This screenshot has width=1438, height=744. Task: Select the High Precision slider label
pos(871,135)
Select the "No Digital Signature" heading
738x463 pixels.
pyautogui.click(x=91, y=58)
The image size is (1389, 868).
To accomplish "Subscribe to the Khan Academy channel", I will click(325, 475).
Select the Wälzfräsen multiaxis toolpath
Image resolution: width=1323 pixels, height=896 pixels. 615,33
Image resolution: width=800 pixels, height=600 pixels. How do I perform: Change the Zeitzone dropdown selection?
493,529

* * *

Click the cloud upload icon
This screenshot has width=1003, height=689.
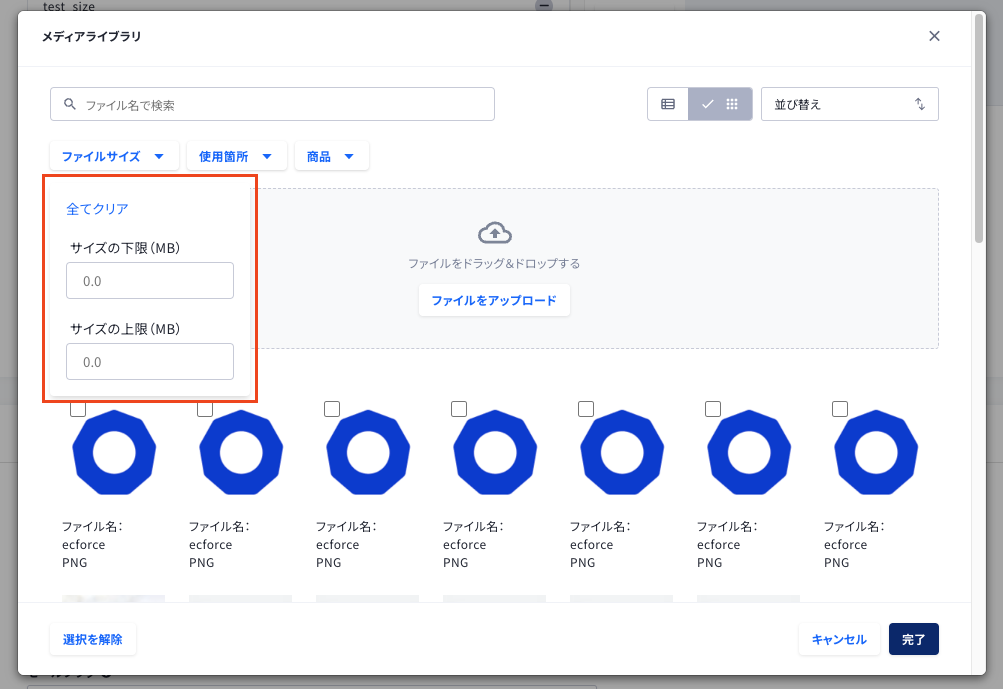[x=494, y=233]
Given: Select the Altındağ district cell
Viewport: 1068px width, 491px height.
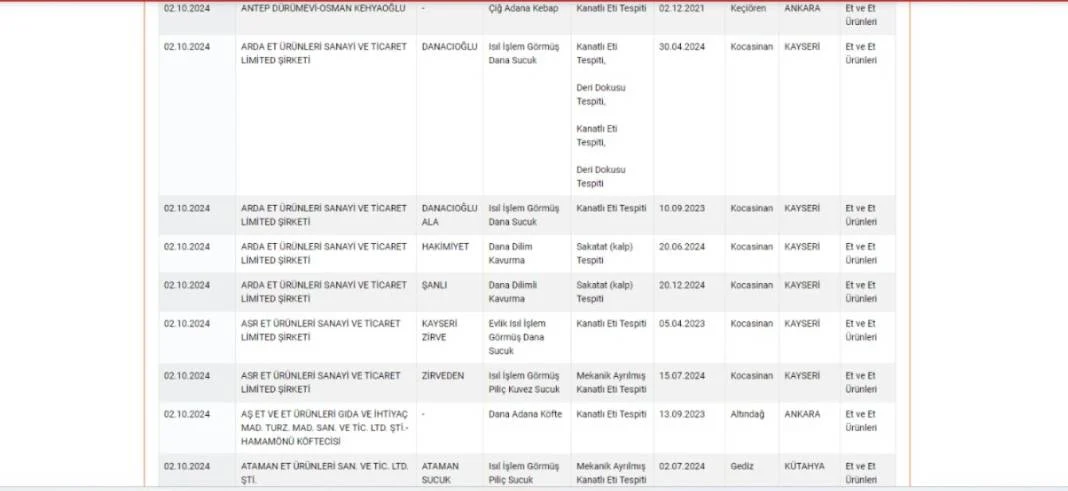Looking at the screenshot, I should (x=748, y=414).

* * *

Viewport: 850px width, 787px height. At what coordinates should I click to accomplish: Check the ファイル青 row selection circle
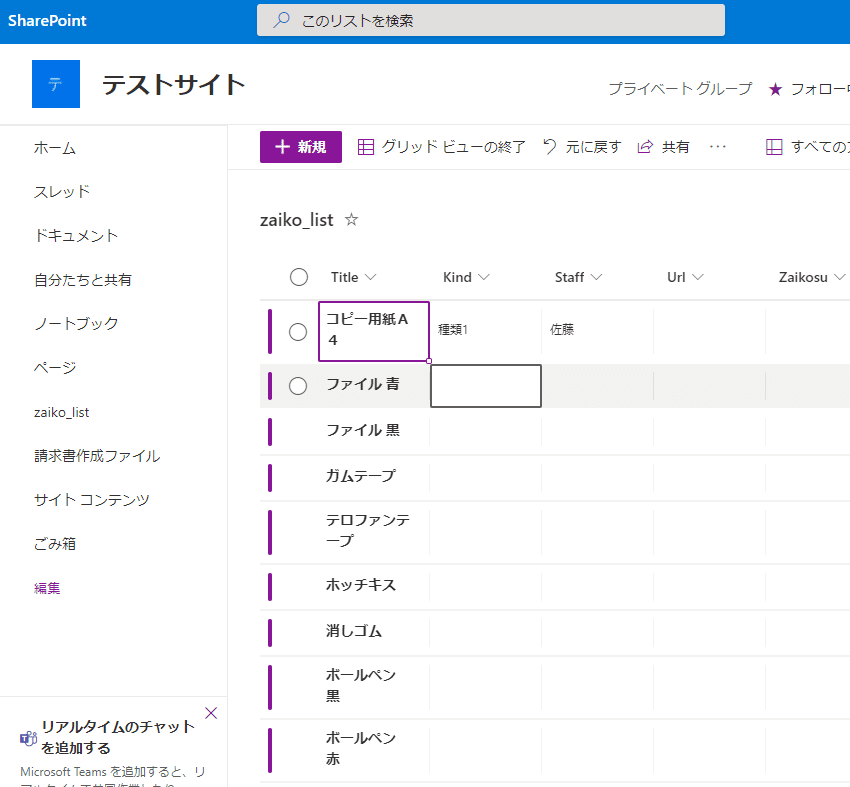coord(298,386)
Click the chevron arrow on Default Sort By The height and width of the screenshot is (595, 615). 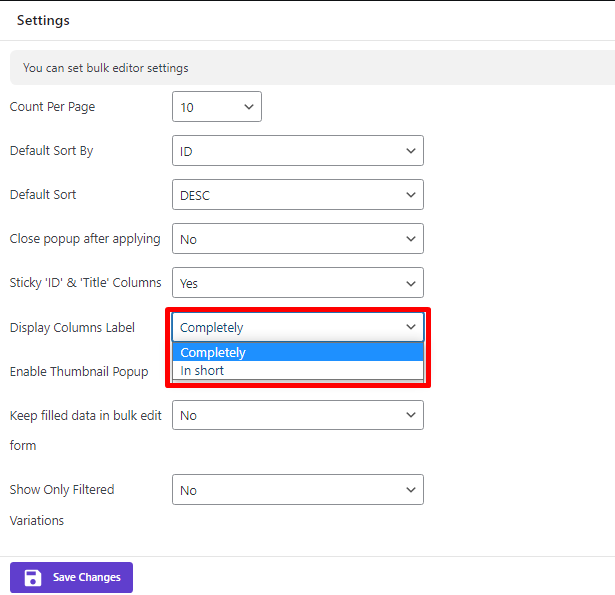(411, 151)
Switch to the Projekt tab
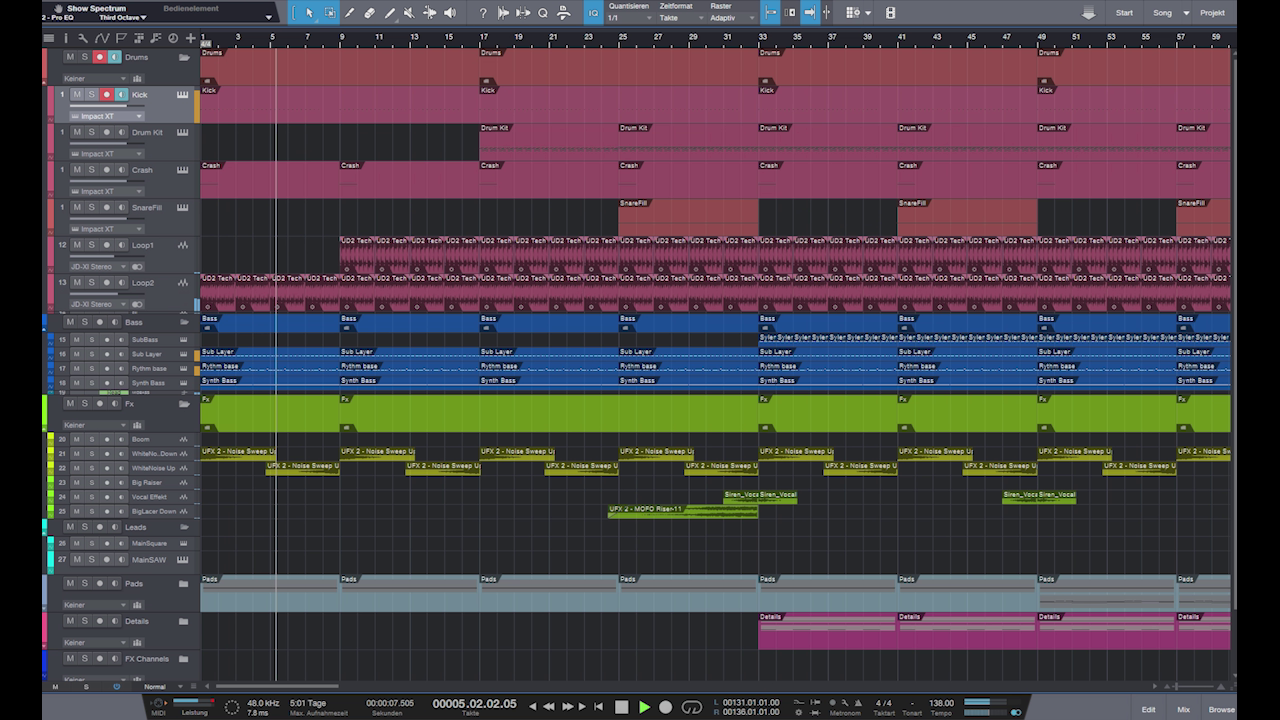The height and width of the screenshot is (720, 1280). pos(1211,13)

> Directions
Send back exactly the lines of the listing above starting at the one with "This screenshot has width=1438, height=744." and ending at the one with "The image size is (1389, 868).", inclusive, and no others.

> Task solution
This screenshot has width=1438, height=744. Task: Select the High Precision slider label
pos(871,135)
Select the "No Digital Signature" heading
738x463 pixels.
pyautogui.click(x=91, y=58)
The image size is (1389, 868).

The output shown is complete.